Last Updated on May 6, 2015, by eNotes Editorial. Word Count: 1997
SOURCE: Klein, Marcus. “A Jittery Outsidedness.” New Leader 81, no. 14 (14 December 1998): 20-2.
[In the following review, Klein depicts Ex-Friends: Falling out with Allen Ginsberg, Lionel and Diana Trilling, Lillian Hellman, Hannah Arendt, and Norman Mailer as an unoriginal continuation of Podhoretz's previous memoirs which rehashes the same arguments without providing additional insights.]
You have to wonder why Norman Podhoretz wrote this book [Ex-Friends: Falling out with Allen Ginsberg, Lionel and Diana Trilling, Lillian Hellman, Hannah Arendt, and Norman Mailer]. Twenty years ago, in Breaking Ranks, he told essentially the same story, naming the same names, with the same objective: to explain (or maybe to defend, or at any rate to trace) his journey from “liberal,” as he says, to “radical” to neocon. There is a narrowing in the present work, but with no resulting intensity. Here the principal “ex-friends,” at the rate of a chapter apiece, are Allen Ginsberg, Lionel and Diana Trilling (one chapter but separate cases), Lillian Hellman, Hannah Arendt, and Norman Mailer. With each Podhoretz had a falling-out sometime in the 1960s. And in each instance as heretofore, friendship founders exemplifyingly, while from the wreckage Podhoretz rescues literary-cultural-political integrity.
Why again?

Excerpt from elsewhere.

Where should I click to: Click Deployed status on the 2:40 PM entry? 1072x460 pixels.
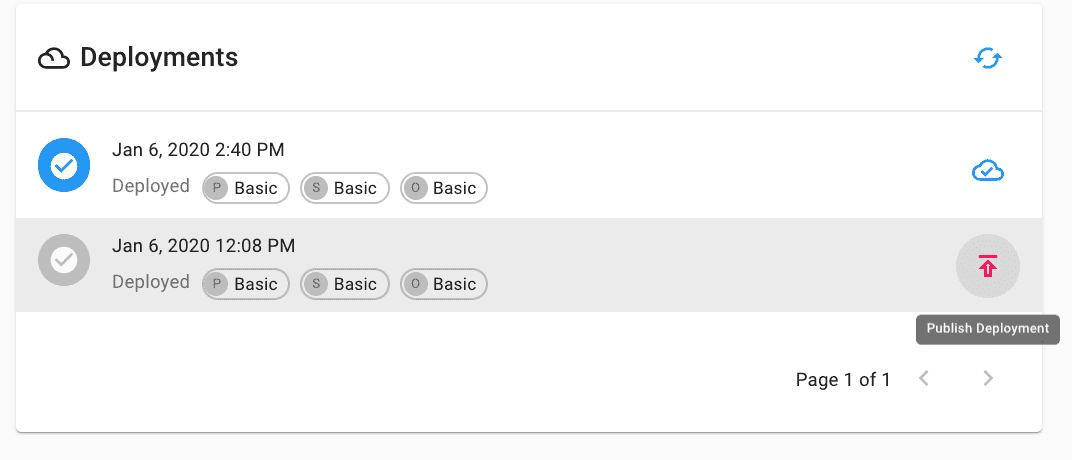pos(151,186)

Is it a repeated need for self-justification, considering where he began and where he has ended up? Uncertainty? Nostalgia? Actually, there is not much in the way of self-justifying argument either here or in Breaking Ranks. In both, the main story is, rather, the failings of the others—this time despite the fact that all but one of them are dead.
Ginsberg really was a careerist vulgarian. (Podhoretz is quite convincing about that. He has the evidence.) Lionel Trilling, when the crunch came in the form of the '60s student revolt at Columbia, was a coward. Diana Trilling, who early on was a “fanatic” (as an anti-Communist), later on had a “wacky” sense of reality and
kept insisting … that she was still, and always had been a liberal, even after that term had long since been hijacked by and become identified with the beliefs of the Leftists and the anti-anti-Communists against whom she had been contending for the past five decades.

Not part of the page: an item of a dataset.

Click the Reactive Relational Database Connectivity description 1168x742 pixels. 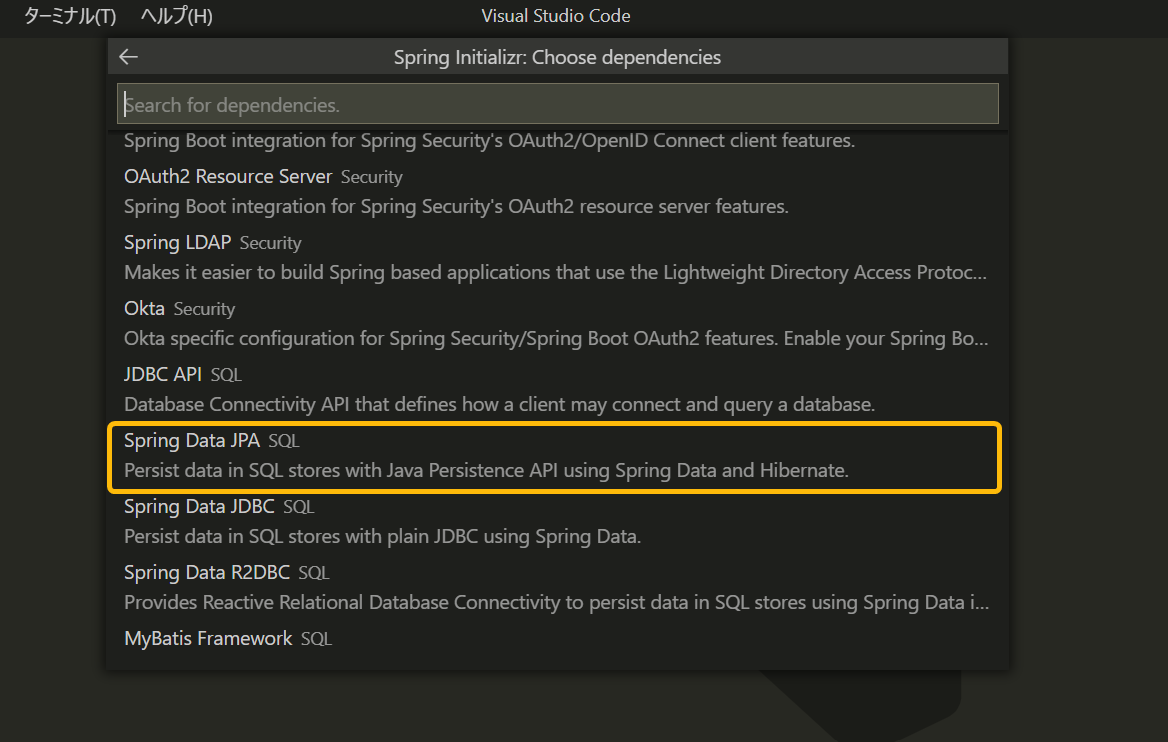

Hellman was dishonest—as indeed many have said. Arendt had a “Jewish problem”—and Podhoretz is convincing about that. Mailer craved acceptance from the “highbrows,” and in a notable instance was craven—when he reviewed Podhoretz' first book, Making It, and aligned with what Podhoretz says was the general (highbrow) opinion that the book had problems.
The new work's uncertainty of purpose is reflected in its very prose and tone. Sequences, narrative or logical, are promised and then skitter off distractedly. As for tone, Podhoretz tells us on page 2 that once (in the late 1960s, approaching the age of 40) he had been a fellow merry and “full of fun,” but then that turns out to be the period he is writing about, and in retrospect he goes from sad to wistful to bitter to sneering-defensive. Re Hellman.
The plain truth is that I remain proud of the part I went on to take in the fight against the political ideas and attitudes in whose service she corrupted her work and brought, as I now see it, lasting dishonor upon her name.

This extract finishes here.